Het voelt voor mij, in die vroegte, altijd groots. Vroeger in mijn kleine stad was de ochtend meestal net zo rustig als de rest van de dag. Er waren geen hoogtes en dieptes. Men had geen spitstijden. Alles kabbelde rustig door. Het was wennen toen ik in de grote stad kwam wonen, daar kwam het verkeer ’s ochtends vroeg ineens op gang. Was het centrum in slaap totdat de rolluiken open gingen en de fietsers in drommen door de straten zwierden. Dan was de ochtend officieel begonnen; de dag was gestart.

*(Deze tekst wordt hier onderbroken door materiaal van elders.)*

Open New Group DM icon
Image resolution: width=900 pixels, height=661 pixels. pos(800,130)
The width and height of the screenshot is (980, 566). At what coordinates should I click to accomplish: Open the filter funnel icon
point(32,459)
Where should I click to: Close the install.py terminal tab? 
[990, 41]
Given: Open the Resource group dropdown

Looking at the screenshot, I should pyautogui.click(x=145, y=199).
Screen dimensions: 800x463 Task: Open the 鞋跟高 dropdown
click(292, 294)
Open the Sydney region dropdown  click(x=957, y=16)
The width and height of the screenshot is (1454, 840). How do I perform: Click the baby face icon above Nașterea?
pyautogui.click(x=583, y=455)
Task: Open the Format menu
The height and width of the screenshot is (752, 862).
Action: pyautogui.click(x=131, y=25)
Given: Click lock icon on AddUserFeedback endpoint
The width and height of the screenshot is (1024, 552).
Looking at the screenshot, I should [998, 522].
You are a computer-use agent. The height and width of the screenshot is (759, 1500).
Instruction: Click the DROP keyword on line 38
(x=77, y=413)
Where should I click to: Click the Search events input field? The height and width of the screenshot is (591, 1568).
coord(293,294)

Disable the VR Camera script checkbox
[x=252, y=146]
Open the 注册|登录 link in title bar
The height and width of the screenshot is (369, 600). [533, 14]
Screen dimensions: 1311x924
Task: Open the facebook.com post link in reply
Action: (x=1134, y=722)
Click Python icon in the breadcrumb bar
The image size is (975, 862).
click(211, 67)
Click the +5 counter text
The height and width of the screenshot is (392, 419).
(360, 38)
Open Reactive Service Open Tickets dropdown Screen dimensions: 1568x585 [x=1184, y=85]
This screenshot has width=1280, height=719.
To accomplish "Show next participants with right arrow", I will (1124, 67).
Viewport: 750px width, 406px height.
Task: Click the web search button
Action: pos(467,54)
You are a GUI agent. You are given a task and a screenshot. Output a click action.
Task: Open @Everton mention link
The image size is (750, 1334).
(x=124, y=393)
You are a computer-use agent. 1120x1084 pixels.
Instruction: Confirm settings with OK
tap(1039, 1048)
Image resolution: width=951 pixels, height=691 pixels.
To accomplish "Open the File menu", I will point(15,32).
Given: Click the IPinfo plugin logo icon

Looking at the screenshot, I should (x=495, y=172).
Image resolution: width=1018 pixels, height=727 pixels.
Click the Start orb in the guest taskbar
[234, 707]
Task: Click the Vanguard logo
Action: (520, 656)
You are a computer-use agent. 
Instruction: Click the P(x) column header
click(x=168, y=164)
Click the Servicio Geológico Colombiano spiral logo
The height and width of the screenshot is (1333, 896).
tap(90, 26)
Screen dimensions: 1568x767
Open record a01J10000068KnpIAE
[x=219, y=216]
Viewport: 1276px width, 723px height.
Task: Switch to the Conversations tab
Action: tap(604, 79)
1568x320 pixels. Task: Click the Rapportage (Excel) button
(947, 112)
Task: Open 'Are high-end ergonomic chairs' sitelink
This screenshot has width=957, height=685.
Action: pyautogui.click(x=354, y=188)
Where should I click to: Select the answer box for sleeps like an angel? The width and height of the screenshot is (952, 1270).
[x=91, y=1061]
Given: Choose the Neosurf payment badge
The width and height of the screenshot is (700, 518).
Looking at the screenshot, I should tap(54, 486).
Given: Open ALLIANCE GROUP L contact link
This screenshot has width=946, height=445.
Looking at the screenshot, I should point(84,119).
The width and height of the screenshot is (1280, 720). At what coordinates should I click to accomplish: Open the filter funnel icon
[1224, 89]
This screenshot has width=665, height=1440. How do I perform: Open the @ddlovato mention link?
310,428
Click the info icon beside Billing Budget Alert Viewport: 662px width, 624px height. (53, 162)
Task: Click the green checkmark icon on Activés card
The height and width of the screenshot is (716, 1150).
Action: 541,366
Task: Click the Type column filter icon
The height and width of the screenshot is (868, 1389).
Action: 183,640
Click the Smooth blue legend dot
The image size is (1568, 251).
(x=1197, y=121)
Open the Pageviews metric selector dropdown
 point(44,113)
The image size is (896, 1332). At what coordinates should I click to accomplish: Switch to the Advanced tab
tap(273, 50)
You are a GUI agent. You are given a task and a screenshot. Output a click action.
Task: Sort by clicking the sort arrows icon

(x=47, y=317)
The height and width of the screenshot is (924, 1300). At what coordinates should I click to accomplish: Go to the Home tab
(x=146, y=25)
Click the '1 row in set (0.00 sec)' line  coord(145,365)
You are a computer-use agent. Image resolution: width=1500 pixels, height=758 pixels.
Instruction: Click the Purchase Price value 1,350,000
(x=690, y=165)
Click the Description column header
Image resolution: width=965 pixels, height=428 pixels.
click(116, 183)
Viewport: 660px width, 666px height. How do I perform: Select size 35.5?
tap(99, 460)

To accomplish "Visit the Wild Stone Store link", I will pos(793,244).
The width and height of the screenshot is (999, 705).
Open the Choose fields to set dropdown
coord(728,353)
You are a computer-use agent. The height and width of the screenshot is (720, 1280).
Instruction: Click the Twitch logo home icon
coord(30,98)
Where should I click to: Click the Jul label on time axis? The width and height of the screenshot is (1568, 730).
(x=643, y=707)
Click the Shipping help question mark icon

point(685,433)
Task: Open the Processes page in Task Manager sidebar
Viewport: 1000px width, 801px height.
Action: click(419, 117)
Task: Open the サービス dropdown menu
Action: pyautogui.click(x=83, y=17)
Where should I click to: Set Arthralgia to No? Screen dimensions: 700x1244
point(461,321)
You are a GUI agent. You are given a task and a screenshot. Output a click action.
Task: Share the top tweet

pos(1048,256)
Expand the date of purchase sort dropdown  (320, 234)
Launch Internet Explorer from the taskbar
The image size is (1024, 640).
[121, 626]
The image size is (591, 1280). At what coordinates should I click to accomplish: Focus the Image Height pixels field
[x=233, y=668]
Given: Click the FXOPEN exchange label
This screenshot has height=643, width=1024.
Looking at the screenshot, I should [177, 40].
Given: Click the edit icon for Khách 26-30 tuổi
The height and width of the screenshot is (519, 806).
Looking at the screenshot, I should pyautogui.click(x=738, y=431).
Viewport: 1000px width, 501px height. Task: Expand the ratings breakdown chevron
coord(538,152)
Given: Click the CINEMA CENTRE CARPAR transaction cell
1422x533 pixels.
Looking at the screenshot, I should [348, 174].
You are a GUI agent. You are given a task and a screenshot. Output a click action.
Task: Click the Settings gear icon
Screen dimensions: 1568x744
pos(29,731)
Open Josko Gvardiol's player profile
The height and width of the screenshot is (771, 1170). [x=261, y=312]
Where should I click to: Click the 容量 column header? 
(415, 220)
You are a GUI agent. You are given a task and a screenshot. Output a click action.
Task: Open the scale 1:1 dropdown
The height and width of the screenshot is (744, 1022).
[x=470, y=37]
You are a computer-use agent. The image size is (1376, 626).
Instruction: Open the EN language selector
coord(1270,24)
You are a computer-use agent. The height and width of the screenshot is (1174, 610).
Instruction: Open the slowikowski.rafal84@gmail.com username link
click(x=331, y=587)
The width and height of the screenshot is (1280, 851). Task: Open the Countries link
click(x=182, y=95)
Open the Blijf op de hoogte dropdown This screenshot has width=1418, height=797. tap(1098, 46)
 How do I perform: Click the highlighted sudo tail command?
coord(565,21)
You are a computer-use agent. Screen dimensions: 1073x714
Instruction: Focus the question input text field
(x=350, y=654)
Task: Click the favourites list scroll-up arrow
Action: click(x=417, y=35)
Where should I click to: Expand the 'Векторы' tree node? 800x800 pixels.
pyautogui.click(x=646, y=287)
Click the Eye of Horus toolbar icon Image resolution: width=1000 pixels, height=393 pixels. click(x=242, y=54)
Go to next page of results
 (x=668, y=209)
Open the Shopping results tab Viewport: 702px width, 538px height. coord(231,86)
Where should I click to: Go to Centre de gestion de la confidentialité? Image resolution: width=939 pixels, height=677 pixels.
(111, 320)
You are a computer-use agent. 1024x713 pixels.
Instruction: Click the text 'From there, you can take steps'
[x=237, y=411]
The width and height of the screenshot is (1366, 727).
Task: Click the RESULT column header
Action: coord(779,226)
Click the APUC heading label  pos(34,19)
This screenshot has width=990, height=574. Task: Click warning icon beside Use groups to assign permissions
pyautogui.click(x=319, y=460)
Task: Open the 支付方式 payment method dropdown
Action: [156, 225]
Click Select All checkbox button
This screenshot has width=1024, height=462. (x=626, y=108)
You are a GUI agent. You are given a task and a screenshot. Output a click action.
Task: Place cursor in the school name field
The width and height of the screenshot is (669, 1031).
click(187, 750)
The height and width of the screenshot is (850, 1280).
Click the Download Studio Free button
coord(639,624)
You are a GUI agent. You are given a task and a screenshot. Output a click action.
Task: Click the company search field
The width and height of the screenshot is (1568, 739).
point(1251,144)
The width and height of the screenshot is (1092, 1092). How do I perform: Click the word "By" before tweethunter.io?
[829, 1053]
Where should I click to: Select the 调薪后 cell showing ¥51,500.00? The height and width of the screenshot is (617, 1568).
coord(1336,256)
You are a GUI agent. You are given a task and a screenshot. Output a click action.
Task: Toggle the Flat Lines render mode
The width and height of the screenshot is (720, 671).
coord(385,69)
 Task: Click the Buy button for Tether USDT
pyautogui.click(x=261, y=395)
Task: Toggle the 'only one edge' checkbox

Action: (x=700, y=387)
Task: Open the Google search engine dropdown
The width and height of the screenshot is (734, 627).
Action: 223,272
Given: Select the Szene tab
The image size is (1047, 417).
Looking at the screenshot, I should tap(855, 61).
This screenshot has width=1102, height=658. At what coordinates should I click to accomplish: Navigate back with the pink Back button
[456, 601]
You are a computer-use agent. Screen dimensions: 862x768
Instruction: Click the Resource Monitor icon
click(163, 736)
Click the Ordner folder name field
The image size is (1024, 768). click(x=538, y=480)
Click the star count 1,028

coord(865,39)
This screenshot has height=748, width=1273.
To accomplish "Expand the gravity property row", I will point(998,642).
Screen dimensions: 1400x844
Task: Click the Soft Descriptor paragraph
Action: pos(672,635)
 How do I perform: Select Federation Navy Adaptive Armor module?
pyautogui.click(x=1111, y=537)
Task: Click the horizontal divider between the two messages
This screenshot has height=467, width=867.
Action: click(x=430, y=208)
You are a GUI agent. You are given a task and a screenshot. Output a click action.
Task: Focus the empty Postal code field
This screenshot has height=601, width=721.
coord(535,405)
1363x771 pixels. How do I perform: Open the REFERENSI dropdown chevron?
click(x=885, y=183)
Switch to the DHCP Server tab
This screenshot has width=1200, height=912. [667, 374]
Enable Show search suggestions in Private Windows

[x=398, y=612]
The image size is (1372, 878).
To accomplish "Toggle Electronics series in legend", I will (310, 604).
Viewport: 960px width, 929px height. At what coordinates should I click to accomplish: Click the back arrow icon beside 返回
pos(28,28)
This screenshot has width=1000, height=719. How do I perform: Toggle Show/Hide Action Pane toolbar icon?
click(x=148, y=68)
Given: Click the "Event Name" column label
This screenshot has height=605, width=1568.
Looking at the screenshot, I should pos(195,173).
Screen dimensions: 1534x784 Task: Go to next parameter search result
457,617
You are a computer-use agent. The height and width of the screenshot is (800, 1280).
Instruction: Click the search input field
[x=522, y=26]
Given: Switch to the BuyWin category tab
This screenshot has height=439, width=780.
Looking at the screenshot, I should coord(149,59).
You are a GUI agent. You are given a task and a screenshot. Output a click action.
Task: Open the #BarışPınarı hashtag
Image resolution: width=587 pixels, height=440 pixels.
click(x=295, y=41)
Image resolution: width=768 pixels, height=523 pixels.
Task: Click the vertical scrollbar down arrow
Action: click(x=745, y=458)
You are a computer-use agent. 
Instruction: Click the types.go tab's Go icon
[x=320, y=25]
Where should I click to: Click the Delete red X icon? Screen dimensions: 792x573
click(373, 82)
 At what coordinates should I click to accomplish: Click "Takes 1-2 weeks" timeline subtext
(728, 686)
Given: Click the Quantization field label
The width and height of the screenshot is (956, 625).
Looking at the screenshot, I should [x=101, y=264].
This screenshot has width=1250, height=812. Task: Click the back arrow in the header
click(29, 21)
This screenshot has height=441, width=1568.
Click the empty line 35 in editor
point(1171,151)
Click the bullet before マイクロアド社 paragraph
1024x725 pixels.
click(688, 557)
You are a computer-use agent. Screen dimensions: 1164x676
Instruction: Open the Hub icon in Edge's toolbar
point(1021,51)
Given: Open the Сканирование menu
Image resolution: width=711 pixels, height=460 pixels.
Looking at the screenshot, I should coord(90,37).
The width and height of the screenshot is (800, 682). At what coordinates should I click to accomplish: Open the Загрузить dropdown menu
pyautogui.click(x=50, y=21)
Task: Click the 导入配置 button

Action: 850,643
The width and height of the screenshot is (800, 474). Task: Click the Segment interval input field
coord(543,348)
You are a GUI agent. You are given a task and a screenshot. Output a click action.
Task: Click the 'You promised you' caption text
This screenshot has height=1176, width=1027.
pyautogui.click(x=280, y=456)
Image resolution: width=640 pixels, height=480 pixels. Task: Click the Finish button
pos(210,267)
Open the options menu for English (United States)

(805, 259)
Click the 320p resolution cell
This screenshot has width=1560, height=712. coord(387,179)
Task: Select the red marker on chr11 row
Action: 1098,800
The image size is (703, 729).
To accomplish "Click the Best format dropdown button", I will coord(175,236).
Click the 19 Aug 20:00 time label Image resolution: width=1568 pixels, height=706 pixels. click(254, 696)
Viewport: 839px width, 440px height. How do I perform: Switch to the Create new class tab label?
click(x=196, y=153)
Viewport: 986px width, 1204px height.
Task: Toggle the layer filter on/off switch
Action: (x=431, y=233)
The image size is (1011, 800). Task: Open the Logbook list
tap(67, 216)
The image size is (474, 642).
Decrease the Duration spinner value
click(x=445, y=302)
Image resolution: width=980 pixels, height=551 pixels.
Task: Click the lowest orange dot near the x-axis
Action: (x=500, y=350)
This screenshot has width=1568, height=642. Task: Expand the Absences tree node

Het voelt een beetje als een stedentrip, alleen ben ik hier permanent. Hoewel ik het ritme eigen ben, dacht ik laatst, toen ik in Gilze was, dat het langzame, het slome, ook wel z’n charme heeft. De fietsers trapten langzaam op hun trappers vooruit. Geen haast, geen scheldwoorden, geen halsbrekende toeren om op paden te blijven en over te steken. Ik was de chaos zo gewend totdat ik besefte dat de andere kant ook prettig is.
Ik leer in mijn grote stad nieuwe straten kennen en nieuwe koffieplekjes. Een nieuwe speeltuin, nieuwe school, nieuwe kinderen. Een nieuw huis. Een nieuw hoofdstuk. Afscheid nemen is altijd vervelend, maar het opent ook nieuwe deuren.